DATASET EXTRACT below:

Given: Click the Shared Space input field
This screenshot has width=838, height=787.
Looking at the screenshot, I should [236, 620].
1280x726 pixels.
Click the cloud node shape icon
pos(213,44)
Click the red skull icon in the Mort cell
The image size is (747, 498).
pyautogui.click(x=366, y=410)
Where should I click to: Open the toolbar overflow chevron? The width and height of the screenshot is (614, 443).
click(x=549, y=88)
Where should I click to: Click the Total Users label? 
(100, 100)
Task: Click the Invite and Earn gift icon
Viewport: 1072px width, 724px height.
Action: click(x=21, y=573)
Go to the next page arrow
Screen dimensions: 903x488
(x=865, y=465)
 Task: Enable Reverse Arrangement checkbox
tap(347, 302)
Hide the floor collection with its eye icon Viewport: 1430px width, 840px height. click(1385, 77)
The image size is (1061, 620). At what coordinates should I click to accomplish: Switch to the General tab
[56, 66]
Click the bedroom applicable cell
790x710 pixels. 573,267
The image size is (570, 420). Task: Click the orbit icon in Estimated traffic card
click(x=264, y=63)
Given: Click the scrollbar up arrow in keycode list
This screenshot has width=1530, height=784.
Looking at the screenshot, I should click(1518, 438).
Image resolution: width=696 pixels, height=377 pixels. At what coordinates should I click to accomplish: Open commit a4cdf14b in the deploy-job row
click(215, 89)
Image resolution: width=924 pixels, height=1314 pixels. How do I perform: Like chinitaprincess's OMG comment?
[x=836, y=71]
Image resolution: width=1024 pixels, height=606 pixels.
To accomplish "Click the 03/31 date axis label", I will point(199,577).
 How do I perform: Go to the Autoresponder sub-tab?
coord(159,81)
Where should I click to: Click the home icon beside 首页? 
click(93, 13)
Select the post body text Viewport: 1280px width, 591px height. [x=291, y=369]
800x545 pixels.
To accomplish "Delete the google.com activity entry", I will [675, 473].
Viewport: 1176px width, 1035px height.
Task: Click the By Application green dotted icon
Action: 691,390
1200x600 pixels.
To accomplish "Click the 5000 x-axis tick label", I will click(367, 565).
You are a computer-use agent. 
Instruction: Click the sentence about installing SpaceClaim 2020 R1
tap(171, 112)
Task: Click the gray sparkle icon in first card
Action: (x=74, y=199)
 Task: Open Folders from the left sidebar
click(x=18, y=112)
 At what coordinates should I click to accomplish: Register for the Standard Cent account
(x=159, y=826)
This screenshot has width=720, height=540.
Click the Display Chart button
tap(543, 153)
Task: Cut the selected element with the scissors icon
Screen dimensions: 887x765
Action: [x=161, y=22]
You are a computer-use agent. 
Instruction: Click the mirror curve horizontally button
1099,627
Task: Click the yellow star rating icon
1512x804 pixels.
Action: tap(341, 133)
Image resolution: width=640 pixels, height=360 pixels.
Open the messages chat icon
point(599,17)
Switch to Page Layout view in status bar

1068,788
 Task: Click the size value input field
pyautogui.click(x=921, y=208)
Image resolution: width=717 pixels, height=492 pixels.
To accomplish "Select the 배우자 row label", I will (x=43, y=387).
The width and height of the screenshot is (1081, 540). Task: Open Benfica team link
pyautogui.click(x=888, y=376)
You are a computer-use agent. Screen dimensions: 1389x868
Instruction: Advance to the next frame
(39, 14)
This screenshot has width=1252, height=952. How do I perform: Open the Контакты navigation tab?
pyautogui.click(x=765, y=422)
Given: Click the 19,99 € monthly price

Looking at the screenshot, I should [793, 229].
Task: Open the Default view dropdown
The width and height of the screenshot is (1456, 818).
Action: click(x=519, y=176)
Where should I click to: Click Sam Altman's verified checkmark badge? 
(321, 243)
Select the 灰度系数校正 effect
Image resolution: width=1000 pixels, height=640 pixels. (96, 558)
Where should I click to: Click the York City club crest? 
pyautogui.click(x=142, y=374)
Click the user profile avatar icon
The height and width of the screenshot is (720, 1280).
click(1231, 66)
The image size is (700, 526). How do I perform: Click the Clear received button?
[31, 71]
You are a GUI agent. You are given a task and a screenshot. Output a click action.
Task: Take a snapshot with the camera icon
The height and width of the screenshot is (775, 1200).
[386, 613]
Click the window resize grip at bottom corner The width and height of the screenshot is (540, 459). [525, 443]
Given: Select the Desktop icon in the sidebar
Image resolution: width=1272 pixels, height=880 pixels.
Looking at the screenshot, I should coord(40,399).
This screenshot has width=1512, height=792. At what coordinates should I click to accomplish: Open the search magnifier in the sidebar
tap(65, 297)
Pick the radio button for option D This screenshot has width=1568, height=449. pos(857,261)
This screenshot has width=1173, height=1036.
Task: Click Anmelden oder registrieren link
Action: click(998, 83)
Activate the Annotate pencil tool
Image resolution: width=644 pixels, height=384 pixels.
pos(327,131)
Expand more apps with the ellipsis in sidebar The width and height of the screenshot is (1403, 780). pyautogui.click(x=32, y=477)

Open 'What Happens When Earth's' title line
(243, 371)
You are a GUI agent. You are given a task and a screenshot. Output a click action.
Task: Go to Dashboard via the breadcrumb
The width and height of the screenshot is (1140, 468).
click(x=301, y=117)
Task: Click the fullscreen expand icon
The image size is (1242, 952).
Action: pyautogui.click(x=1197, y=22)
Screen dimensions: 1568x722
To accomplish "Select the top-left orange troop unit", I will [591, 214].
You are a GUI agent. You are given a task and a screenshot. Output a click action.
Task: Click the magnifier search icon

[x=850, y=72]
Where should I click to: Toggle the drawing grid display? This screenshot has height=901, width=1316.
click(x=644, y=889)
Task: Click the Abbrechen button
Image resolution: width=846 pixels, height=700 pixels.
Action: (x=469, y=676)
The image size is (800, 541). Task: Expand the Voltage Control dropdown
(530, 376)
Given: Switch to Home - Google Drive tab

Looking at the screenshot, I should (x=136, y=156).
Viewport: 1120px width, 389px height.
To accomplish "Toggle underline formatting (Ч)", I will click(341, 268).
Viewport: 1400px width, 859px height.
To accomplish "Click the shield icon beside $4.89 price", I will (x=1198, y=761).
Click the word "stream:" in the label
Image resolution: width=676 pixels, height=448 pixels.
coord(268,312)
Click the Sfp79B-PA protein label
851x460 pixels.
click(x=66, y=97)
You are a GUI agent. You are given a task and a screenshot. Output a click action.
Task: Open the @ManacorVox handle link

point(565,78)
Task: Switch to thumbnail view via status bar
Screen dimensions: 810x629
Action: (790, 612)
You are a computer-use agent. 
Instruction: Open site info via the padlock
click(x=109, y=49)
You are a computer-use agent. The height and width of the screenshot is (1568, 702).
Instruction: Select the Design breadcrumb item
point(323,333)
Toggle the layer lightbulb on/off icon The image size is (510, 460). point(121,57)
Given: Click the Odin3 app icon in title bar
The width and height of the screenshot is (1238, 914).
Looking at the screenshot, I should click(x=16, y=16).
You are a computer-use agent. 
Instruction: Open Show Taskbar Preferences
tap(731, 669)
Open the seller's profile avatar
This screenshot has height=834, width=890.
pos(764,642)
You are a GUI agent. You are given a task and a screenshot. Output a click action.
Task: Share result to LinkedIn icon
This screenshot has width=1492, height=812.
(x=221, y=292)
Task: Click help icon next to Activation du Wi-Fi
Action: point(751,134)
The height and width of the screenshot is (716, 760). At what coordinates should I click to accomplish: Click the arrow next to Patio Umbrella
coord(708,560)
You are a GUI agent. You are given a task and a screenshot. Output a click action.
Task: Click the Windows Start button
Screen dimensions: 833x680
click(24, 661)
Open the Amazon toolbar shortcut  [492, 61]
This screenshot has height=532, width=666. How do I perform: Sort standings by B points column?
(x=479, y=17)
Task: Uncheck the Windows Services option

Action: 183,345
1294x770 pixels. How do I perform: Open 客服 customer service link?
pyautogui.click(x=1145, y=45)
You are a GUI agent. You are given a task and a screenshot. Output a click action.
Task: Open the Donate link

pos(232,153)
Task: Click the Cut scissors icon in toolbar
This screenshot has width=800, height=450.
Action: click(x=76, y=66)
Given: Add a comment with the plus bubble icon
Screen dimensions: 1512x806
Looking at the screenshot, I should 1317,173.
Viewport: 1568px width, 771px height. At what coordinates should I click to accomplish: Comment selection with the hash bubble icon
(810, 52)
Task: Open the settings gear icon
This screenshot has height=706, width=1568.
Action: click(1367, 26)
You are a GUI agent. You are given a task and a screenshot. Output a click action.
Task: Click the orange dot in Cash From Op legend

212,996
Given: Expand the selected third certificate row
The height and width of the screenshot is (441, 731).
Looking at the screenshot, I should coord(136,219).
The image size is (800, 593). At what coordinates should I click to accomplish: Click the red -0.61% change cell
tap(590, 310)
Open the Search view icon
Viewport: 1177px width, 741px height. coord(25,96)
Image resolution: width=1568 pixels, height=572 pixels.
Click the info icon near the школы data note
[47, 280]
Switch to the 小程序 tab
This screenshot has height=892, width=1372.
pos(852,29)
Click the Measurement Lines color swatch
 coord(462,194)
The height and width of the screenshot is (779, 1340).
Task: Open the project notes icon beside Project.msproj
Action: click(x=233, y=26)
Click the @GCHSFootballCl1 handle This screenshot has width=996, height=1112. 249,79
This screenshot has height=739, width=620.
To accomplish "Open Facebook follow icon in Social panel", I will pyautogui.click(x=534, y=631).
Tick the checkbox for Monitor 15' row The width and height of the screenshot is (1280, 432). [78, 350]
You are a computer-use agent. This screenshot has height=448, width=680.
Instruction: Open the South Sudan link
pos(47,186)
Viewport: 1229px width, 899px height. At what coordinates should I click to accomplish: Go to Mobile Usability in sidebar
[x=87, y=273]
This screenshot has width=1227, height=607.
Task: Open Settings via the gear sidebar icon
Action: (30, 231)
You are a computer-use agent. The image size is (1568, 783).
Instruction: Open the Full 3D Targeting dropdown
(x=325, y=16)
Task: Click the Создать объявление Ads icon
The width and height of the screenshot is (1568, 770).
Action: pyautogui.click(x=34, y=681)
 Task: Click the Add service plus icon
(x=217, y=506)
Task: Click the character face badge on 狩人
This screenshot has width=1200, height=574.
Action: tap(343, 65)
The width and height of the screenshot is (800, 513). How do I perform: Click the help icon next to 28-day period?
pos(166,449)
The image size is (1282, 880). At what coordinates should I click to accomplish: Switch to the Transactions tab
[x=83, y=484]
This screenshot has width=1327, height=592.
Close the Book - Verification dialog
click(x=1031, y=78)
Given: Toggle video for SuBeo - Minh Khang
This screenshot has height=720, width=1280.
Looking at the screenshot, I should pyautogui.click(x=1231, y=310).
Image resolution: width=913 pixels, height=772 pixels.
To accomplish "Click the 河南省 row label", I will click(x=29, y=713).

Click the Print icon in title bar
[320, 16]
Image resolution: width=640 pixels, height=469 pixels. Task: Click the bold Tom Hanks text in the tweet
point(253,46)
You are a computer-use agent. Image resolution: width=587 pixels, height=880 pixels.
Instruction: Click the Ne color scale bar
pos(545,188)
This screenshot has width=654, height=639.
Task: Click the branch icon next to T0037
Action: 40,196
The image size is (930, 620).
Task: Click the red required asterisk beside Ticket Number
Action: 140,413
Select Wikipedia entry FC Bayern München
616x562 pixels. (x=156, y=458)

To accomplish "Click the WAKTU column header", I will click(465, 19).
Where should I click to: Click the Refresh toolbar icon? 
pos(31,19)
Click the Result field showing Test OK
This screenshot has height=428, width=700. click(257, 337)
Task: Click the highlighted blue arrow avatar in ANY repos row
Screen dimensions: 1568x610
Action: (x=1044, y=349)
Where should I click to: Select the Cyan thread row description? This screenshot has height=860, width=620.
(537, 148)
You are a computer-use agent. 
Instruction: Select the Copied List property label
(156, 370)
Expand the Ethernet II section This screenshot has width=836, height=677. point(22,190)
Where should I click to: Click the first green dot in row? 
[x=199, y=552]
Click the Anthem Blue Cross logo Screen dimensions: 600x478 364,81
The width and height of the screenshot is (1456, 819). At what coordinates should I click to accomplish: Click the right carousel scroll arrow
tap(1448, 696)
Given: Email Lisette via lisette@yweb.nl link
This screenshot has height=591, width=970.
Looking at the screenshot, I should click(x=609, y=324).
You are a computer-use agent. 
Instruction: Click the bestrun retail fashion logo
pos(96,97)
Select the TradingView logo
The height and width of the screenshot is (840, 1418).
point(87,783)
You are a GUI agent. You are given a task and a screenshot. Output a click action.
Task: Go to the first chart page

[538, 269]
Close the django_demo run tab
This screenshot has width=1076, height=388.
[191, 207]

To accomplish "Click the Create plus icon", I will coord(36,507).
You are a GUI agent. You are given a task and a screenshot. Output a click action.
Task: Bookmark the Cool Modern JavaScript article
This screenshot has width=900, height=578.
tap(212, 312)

End of DATASET EXTRACT.

# AIM OF THE EXERCISE:
Go through the entries and report every line with the string "selected".

# WRITTEN ANSWER:
Task: Cut the selected element with the scissors icon
Given: Expand the selected third certificate row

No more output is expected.